Parigi conquista al primo sguardo, eppure è sufficiente allontanarsi di pochi chilometri per scoprire una Francia completamente diversa. La ricchezza di città eleganti, borghi sospesi nel tempo, coste spettacolari e paesaggi che cambiano da una regione all’altra raccontano un Paese che sorprende anche chi pensa di conoscerlo già.
La Francia non è solo Parigi
Se si pensa alla Francia vengono subito alla mente i tetti di Parigi, la Tour Eiffel illuminata al tramonto e le passeggiate lungo la Senna. Eppure, appena si prende un treno o si imbocca una strada che porta lontano dalla città più romantica del mondo, il paesaggio cambia e comincia un altro viaggio.
A nord si incontrano coste battute dal vento, piccoli porti e città dalla storia intensa. A ovest l’oceano accompagna il viaggio tra scogliere, villaggi e lunghe spiagge. A sud, invece, la luce diventa più calda e il Mediterraneo disegna una Francia fatta di calette, borghi colorati e località eleganti. Poi c’è la bellezza del mare nel Sud della Francia che segue il ritmo delle onde e offre scenari incredibili, per una vacanza che lascia decisamente il segno.

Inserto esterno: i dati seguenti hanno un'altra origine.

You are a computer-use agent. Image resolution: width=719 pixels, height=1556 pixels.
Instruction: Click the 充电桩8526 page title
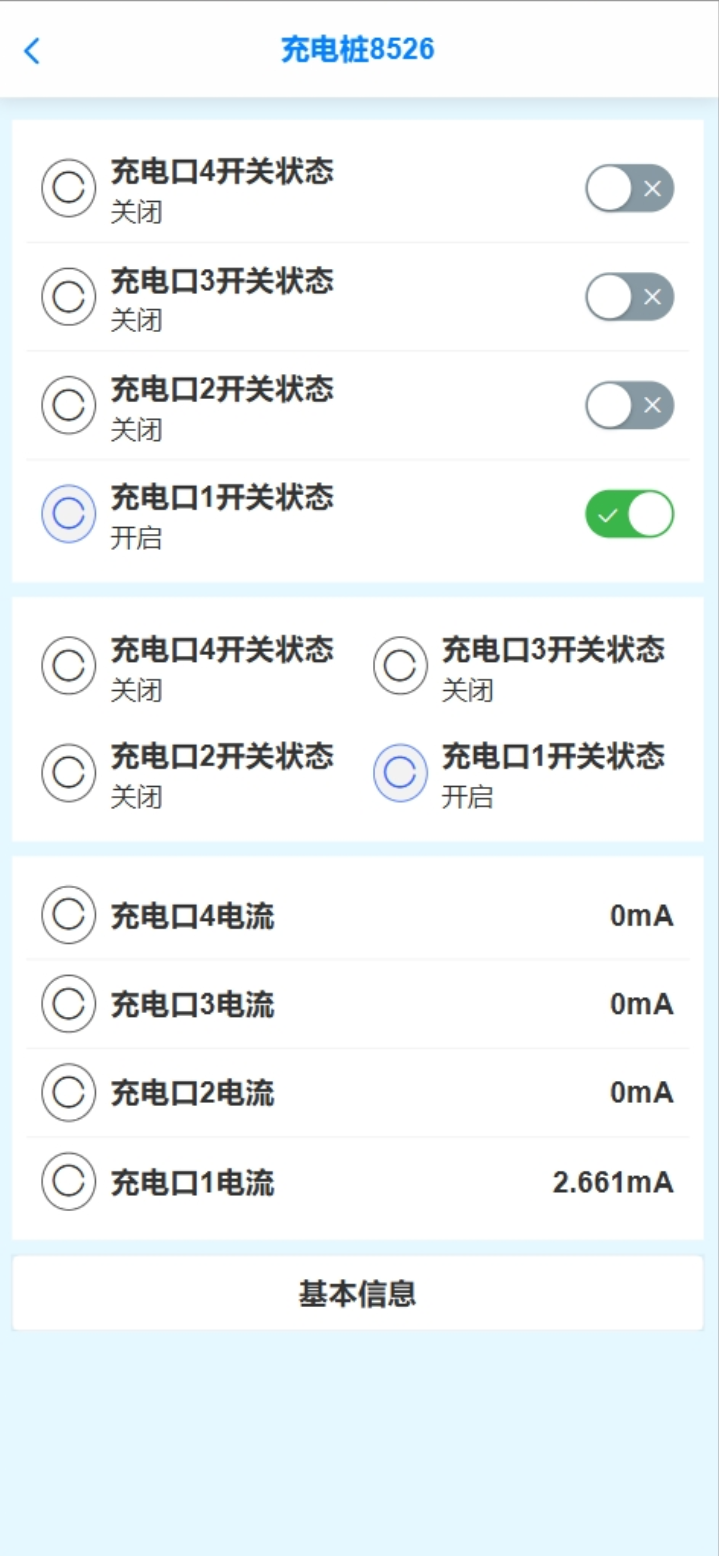click(357, 50)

È proprio questa varietà a rendere la Francia una destinazione da scoprire più volte. Si può partire per un weekend culturale e ritrovarsi, pochi giorni dopo, a desiderare una strada costiera. Oppure scegliere una grande città e lasciarsi conquistare dai dintorni, dove spesso si trovano alcuni degli angoli più autentici del Paese.
Per chi ama viaggiare senza seguire necessariamente gli itinerari più conosciuti, ci sono poi città capaci di sorprendere per atmosfera, architettura e storia. Ecco le tre da visitare almeno una volta nella vita.
Colmar, la città che sembra uscita da una fiaba
Nel cuore dell’Alsazia, Colmar sembra costruita per essere attraversata lentamente. Le case colorate, le facciate a graticcio e i canali che riflettono gli edifici creano uno scenario particolarmente suggestivo, particolarmente nel quartiere della Petite Venise.
La città conserva un’anima alsaziana riconoscibile, frutto dell’incontro tra cultura francese e influenze germaniche. Passeggiando nel centro storico si incontrano insegne tradizionali, cortili nascosti e locali dove assaggiare specialità della regione.
Una curiosità riguarda Auguste Bartholdi, lo scultore della Statua della Libertà di New York: nacque proprio a Colmar. La sua casa natale, oggi museo, permette di scoprire un lato meno noto della storia della città.
Annecy, tra acqua e montagne
Poi c’è Annecy, dove il viaggio cambia completamente ritmo. Il lago, circondato dalle Alpi, accompagna lo sguardo mentre il centro storico si apre tra ponti, canali e antiche abitazioni dalle facciate color pastello.
Il fiume Thiou attraversa la città e regala un’atmosfera quasi sospesa che ha fatto guadagnare ad Annecy il soprannome di “Venezia delle Alpi”.
Nantes, creatività sulle rive della Loira
L’antica città portuale sulla Loira ha trasformato il proprio passato industriale in uno spazio dedicato all’arte, alla cultura e alla creatività.
Il simbolo più curioso sono probabilmente le Machines de l’île, un progetto artistico che unisce immaginazione e ingegneria. C’è un enorme elefante meccanico che attraversa gli spazi dell’antico cantiere navale, muovendosi davanti ai visitatori e trasformando una vecchia area industriale in un luogo quasi fantastico.
Nantes conserva anche un importante patrimonio storico, con il castello dei duchi di Bretagna e le strade del centro che raccontano secoli di storia. È una destinazione interessante proprio perché non chiede mai al visitatore di scegliere tra passato e futuro.